Collected data
● ● ● ● ●

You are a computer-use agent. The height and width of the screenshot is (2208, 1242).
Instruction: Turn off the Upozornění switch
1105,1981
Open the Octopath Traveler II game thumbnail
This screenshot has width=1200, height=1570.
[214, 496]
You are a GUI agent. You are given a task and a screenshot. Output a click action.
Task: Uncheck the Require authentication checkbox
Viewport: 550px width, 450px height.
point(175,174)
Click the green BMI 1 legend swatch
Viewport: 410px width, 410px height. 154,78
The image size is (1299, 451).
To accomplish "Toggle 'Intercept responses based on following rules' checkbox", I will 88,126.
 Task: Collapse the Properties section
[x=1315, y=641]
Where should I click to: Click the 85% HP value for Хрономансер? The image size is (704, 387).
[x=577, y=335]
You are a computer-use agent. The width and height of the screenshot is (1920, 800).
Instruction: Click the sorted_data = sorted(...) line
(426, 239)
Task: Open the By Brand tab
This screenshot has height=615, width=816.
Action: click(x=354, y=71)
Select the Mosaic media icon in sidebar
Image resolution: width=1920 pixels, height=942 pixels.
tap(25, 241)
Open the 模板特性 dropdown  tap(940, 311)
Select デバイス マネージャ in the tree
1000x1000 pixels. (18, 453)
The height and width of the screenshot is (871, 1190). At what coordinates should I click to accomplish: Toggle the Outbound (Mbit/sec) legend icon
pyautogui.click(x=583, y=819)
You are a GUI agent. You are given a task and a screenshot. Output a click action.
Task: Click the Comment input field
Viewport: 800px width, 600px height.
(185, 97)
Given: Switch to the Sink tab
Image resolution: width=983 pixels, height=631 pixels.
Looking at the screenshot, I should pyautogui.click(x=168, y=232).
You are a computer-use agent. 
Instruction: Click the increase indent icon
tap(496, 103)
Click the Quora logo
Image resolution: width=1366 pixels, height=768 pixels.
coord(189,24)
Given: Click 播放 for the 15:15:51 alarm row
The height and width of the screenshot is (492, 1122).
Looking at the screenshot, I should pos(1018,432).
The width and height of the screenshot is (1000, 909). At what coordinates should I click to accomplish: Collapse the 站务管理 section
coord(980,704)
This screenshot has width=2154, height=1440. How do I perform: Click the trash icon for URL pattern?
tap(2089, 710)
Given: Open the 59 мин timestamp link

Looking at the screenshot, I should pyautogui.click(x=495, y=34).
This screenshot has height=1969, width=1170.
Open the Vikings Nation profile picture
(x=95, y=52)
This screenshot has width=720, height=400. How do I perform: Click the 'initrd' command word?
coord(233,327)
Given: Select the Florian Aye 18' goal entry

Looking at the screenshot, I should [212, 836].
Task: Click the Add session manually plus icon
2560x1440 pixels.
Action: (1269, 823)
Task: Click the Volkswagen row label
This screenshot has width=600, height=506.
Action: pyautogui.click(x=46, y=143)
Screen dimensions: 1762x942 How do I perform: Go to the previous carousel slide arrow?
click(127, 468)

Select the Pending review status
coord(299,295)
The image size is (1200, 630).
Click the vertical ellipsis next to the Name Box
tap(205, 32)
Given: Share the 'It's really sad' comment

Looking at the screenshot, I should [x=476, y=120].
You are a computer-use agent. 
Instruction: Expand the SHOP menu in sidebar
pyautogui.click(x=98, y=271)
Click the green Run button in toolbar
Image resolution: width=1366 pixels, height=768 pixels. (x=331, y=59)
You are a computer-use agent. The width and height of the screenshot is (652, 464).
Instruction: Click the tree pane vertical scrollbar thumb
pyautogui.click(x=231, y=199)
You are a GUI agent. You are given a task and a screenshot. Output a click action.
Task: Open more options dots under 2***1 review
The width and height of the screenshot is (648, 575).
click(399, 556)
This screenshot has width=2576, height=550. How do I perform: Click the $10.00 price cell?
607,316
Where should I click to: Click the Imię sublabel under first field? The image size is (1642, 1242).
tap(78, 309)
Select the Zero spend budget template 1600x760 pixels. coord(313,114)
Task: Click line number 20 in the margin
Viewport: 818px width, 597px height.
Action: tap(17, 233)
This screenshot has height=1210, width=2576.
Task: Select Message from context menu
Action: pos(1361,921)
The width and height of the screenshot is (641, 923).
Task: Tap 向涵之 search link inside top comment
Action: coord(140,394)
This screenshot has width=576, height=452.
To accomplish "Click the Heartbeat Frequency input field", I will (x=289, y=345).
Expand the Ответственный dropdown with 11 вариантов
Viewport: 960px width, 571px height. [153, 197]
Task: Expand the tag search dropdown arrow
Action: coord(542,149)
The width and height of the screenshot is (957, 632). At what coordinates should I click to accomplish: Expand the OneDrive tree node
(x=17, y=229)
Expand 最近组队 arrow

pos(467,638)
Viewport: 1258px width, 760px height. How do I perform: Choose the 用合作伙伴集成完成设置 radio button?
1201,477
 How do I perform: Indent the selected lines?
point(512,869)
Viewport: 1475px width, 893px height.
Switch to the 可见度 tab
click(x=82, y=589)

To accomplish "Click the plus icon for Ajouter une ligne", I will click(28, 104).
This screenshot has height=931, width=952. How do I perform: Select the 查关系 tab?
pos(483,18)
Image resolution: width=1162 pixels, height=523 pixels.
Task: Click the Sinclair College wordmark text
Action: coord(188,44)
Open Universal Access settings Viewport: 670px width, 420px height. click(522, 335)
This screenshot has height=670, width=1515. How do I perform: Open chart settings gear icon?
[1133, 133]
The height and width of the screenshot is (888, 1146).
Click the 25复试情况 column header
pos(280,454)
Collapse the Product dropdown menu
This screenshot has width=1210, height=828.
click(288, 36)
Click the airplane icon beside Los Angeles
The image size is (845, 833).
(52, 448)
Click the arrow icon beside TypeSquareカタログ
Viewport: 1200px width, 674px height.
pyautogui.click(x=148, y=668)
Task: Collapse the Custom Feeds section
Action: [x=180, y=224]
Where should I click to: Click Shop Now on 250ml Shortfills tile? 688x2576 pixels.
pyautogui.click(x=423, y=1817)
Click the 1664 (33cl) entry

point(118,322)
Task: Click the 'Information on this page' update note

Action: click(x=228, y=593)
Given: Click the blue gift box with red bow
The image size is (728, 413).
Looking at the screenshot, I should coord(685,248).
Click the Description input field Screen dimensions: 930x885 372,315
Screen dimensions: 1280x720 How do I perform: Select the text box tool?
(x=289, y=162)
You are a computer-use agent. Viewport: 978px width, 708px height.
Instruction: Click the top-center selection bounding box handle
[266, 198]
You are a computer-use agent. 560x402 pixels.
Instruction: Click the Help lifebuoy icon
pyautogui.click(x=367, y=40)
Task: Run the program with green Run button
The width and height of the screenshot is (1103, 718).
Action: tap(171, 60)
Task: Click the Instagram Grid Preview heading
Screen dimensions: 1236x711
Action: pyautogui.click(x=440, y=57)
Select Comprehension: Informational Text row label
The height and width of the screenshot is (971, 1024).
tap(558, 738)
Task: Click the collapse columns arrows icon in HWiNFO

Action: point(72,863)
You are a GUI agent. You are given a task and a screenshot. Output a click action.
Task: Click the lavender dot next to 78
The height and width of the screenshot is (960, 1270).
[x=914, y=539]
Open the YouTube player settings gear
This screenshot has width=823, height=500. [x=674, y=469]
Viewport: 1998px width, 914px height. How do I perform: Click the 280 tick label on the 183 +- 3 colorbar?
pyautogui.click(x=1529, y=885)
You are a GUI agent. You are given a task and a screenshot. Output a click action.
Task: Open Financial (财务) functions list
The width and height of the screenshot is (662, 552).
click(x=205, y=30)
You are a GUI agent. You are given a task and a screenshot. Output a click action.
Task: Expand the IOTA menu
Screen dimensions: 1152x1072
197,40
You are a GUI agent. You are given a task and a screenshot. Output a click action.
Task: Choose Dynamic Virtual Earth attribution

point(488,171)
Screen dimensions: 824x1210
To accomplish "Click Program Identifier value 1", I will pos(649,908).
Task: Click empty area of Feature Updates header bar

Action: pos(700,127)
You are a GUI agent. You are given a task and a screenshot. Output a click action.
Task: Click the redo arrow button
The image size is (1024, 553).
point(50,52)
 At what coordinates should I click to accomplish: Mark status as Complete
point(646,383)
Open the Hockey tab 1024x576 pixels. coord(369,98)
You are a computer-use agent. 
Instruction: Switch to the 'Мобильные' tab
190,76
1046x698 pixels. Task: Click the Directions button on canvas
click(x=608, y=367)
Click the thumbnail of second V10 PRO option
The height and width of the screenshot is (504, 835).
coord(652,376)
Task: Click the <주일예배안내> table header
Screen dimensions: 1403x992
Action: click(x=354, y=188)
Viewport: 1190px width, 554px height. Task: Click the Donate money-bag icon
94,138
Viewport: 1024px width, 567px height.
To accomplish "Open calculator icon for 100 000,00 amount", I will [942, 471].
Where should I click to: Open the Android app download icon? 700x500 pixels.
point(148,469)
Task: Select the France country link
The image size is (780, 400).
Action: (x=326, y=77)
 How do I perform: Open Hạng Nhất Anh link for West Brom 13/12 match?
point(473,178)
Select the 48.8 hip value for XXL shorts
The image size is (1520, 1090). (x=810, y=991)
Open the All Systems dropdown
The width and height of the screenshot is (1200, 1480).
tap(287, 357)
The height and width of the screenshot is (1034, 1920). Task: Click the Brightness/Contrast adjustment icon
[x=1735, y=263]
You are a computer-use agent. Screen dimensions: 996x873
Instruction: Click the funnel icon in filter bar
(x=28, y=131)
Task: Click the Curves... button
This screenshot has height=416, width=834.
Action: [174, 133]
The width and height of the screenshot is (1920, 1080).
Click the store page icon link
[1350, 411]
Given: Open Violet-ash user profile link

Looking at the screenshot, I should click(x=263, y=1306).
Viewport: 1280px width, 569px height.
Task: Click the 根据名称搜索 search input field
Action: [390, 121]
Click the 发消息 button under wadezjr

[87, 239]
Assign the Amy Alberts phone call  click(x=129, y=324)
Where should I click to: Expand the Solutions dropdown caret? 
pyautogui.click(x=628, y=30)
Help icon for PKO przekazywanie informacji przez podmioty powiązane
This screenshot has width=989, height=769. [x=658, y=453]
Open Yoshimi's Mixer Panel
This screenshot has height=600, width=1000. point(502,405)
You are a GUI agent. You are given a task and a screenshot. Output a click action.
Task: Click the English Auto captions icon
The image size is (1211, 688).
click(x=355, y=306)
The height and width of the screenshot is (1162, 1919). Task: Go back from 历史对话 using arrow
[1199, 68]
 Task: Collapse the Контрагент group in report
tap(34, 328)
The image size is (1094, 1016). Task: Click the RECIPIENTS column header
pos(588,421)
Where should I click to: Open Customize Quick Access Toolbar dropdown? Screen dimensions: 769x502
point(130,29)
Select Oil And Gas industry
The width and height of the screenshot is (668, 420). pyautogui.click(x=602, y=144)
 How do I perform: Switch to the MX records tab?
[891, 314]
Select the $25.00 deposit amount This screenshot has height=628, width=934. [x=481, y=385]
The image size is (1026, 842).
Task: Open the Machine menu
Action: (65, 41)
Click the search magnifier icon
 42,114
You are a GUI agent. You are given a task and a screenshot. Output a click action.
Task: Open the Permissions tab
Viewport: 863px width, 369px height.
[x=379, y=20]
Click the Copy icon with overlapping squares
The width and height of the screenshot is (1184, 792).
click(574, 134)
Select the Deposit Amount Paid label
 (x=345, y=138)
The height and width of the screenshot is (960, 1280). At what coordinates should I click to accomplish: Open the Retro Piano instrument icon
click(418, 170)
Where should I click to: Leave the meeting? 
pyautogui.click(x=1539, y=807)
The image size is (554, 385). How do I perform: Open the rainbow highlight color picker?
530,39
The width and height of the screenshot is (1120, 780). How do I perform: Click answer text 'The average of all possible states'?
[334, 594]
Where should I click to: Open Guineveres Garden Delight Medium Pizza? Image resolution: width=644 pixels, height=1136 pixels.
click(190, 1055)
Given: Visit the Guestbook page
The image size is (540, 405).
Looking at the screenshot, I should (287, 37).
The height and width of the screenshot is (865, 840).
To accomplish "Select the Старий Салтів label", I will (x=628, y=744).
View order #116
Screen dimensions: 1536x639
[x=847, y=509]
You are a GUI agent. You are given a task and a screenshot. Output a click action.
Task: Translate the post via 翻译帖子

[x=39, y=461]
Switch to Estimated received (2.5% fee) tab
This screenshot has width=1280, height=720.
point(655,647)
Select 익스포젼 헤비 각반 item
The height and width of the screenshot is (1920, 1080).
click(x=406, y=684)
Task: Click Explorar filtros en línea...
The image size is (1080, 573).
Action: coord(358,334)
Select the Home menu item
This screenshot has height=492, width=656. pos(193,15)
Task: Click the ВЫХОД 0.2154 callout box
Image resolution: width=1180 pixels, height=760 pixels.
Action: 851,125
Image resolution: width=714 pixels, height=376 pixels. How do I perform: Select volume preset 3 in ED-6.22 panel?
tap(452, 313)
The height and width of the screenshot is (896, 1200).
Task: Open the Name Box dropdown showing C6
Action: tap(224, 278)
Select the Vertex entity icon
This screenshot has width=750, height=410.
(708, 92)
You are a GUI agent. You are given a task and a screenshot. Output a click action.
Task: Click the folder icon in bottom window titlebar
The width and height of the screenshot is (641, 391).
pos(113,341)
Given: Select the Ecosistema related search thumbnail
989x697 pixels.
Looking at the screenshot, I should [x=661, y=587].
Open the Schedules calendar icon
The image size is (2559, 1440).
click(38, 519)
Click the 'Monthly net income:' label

● ● ● ● ●

■ PROBLEM:
Each line in the records that carries "plus" must be copied out.

■ TASK RESPONSE:
Task: Click the Add session manually plus icon
To accomplish "Click the plus icon for Ajouter une ligne", I will click(28, 104).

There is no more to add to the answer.